Bedah novel
Atonia Uteri
Realitas
Sosial dalam Sastra[1]
Hamran
Sunu[2]
”Aku tidak
bermaksud kecuali (mendatangkan) perbaikan selama aku masih berkesanggupan. Dan
tidak ada taufik bagiku melainkan dengan (pertolongan) Allah. Hanya kepada
Allah aku bertawakkal dan hanya kepada-Nya-lah aku kembali”. (QS. Hud: 88)
Sastra
adalah bentuk-bentuk keindahan yang dialami pembaca setelah berpengalaman
membaca sebuah karya; cerpen, puisi, novel dan karya sastra lain. Itu,
merupakan pengungkapan dari fakta artistik dan imaginatif sebagai manifestasi
kehidupan manusia (masyarakat) melalui bahasa sebagai media komunikasi.[3]
Novel
Laskar Pelangi (LP), debut yang dibesut Andrea Hirata merupakan salah sebuah
bentuk pengungkapan keindahan yang dibidani dari fakta artistik, demikian pula
sekuel kelanjutan dari seri ini. Meskipun banyak yang berkeyakinan, termasuk
saya, kelanjutan LP, didominasi pengungkapan imajinatif dibanding fakta
artistik.
Satu
urai benang yang dapat saya simpul berdasarkan pengalaman membaca dan membuat
karya fiksi; cerpen dan novel, betapa pun merupakan pengungkapan fakta
artisitik penulis maupun orang lain yang menjadi objek tulisan, di dalamnya
akan dibaluri unsur imaginasi. Pun sebaliknya, betapa imaginatif sebuah karya
sastra, itu dalam beberapa penggal, akan bersandar pada pengalaman penulis.
Itulah sastra. Itulah novel.
Saya
yakin, Atonia Uteri juga adalah karya agung yang lahir dari fakta artistik dan
imaginasi penulis. Itu fiksi yang menggambarkan realitas sosial suatu
masyarakat, menceritakan tokoh utama seorang dokter kandungan, dr. Intan
Nuralam, Sp.OG. Dokter yatim piatu ini bertugas di kota kelahirannya, Pinrang.
Tokoh lain adalah bidan Sri, Itati, Fitri, ibu direktur rumah sakit, bidan
Pipiet, tante Ani, Syaifullah, Yunus, Denyar sang wartawan, dan tokoh lain.
Kisah
dalam novel beralur campur ini cukup runtut. Novel menggambarkan dunia medis
melalui dialog dan konflik yang dibangun oleh penulis melalui tokoh cerita. Ide
cerita dengan tema kedokteran/kebidanan mengindikasikan bahwa penulis melakukan
kreativitas berupa riset untuk membidani karya sastra ini, jika, mengingat
latar belakang penulis yang berprofesi sebagai guru. Dalam banyak dialog
disebutkan berbagai istilah dan simbol khas yang berkaitan dengan tema yang
digarap dalam karya ini.

> _DAFTAR ENTRI_:
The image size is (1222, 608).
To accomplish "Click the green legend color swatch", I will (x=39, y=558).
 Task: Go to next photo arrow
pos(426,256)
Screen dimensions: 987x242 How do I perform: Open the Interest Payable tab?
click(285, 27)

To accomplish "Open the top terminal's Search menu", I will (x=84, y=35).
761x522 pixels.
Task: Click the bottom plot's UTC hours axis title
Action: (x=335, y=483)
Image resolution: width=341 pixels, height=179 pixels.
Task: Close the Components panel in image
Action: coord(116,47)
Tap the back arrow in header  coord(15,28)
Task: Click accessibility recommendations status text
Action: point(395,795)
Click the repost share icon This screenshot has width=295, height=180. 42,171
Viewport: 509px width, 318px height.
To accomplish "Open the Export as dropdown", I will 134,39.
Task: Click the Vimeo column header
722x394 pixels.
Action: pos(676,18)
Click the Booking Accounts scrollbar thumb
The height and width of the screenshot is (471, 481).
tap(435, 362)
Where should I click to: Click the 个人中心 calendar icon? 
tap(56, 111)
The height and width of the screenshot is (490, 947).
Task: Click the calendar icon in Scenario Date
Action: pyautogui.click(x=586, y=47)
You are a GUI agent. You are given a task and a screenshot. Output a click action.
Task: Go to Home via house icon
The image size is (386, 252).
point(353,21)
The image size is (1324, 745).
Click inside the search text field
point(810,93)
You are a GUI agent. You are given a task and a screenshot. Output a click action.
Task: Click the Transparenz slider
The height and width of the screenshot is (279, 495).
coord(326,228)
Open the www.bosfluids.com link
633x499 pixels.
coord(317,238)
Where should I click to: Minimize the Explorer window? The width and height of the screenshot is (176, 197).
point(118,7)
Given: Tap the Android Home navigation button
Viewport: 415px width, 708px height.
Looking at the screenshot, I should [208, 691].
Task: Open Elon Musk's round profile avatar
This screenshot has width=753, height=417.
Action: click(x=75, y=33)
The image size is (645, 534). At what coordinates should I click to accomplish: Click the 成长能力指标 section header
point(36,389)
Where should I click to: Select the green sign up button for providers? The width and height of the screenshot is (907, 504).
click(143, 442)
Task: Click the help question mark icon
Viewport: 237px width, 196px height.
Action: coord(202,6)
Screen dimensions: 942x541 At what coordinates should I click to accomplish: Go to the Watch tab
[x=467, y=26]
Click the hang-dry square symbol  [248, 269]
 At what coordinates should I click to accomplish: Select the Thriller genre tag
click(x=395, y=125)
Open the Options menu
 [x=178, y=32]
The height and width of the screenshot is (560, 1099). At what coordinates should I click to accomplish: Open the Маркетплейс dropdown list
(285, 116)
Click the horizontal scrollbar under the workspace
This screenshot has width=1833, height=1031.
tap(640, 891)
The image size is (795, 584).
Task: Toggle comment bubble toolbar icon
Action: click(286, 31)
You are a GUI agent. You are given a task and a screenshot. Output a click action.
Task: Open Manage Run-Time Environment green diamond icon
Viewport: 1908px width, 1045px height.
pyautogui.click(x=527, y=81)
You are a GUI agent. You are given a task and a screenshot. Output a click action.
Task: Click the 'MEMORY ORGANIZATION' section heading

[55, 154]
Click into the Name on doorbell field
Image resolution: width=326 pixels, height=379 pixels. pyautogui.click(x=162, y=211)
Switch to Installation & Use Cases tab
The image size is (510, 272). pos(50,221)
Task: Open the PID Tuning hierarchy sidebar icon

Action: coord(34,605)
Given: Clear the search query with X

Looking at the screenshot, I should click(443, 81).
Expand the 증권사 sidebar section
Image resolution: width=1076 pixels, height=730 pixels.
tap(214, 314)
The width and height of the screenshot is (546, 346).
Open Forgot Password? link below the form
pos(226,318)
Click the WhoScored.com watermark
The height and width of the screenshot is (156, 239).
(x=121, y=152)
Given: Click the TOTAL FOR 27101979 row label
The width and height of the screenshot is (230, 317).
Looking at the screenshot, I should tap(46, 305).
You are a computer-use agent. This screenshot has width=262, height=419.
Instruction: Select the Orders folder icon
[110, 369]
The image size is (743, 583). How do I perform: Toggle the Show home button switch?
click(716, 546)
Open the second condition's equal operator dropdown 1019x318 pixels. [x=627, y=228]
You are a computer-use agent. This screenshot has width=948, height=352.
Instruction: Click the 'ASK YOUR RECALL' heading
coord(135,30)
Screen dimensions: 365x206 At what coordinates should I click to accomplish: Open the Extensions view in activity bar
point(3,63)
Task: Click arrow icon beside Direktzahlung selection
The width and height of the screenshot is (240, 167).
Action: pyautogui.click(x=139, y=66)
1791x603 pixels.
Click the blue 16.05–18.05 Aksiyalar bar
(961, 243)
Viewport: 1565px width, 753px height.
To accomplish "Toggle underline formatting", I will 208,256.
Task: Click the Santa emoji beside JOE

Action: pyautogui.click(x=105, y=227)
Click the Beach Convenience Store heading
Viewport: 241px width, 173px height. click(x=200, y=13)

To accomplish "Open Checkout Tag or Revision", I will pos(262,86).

> _PETUNJUK PENGERJAAN_:
(1) Tuliskan kembali sebagian ulasan novel di atas, mulai dari "Itulah sastra. Itulah" dan terus sampai "kota kelahirannya, Pinrang.".
(2) Ringkaslah ulasan novel di atas dalam dua kalimat.
(3) Menurut ulasan novel di atas, di kota mana tokoh utama bertugas?

> _JAWABAN BERURUTAN_:
(1)
Itulah sastra. Itulah novel.
Saya
yakin, Atonia Uteri juga adalah karya agung yang lahir dari fakta artistik dan
imaginasi penulis. Itu fiksi yang menggambarkan realitas sosial suatu
masyarakat, menceritakan tokoh utama seorang dokter kandungan, dr. Intan
Nuralam, Sp.OG. Dokter yatim piatu ini bertugas di kota kelahirannya, Pinrang.

(2) Ulasan ini memandang sastra sebagai pengungkapan fakta artistik dan imajinatif tentang kehidupan manusia melalui bahasa, dan menyatakan bahwa karya fiksi selalu memadukan fakta artistik dengan unsur imajinasi. Atonia Uteri dinilai sebagai karya yang lahir dari fakta artistik dan imajinasi penulis, yang menggambarkan dunia medis melalui tokoh utama dokter kandungan dr. Intan Nuralam di Pinrang dengan alur campur yang cukup runtut serta banyak istilah khas.

(3) Di Pinrang, kota kelahirannya.